Something has to give when it comes to the FAA's decision to furlough all of the nation's air traffic controllers, at the risk of causing thousands more daily flight delays because there will not be enough controllers on duty to handle the normal amount of peak-hour traffic.

What gives could be the Republicans in Congress, who do not want to strike a deal with President Obama and the Democrats for a broad tax-and-spending deal that would replace all of the mandatory, sequester-driven cuts in the fiscal 2013 federal budget.

Or it could be Obama and the Democrats, many of whom do not want to agree to a piecemeal solution to stop or reduce the furloughs while leaving the rest of the sequester intact. Some already have begun signing on to bipartisan proposals to do just that.

It could be the FAA, which insists the Budget Control Act that mandates indiscriminate, across-the-board federal budget spending cuts in the form of the sequester does not give it the flexibility to avoid furloughs.
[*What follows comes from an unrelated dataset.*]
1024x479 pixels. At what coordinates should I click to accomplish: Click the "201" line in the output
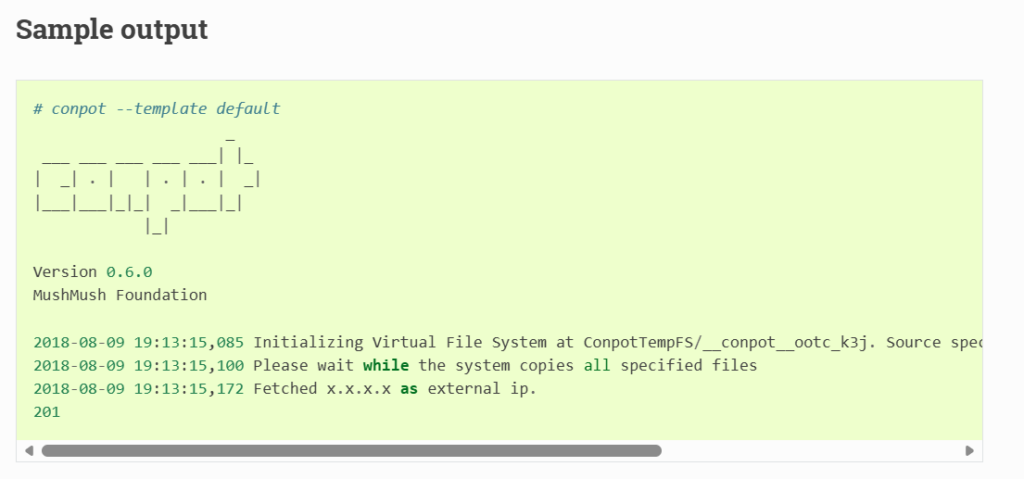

Airlines for America (A4A), the Regional Airline Association and Air Line Pilots Association filed a lawsuit arguing that the FAA does have that flexibility and must be ordered to reverse its action.

Or it could be the airlines, which are siding with Republicans by blaming the FAA: Along with the lawsuit, A4A is campaigning against “FAA-imposed delays.” But the industry also is asking the FAA to broker airline agreements to mutually cut their capacity at large airports that are expected to suffer the most delays due to reduced staffing.

The airlines have the most to lose in the standoff, which threatens to wreak havoc with the busy summer travel season and may dramatically increase the number of flight delays before then.

On April 21, the FAA began implementing the furloughs, requiring operations personnel—including about 13,000 controllers—to take off one of every 10 workdays through the Sept. 30 end of the fiscal year.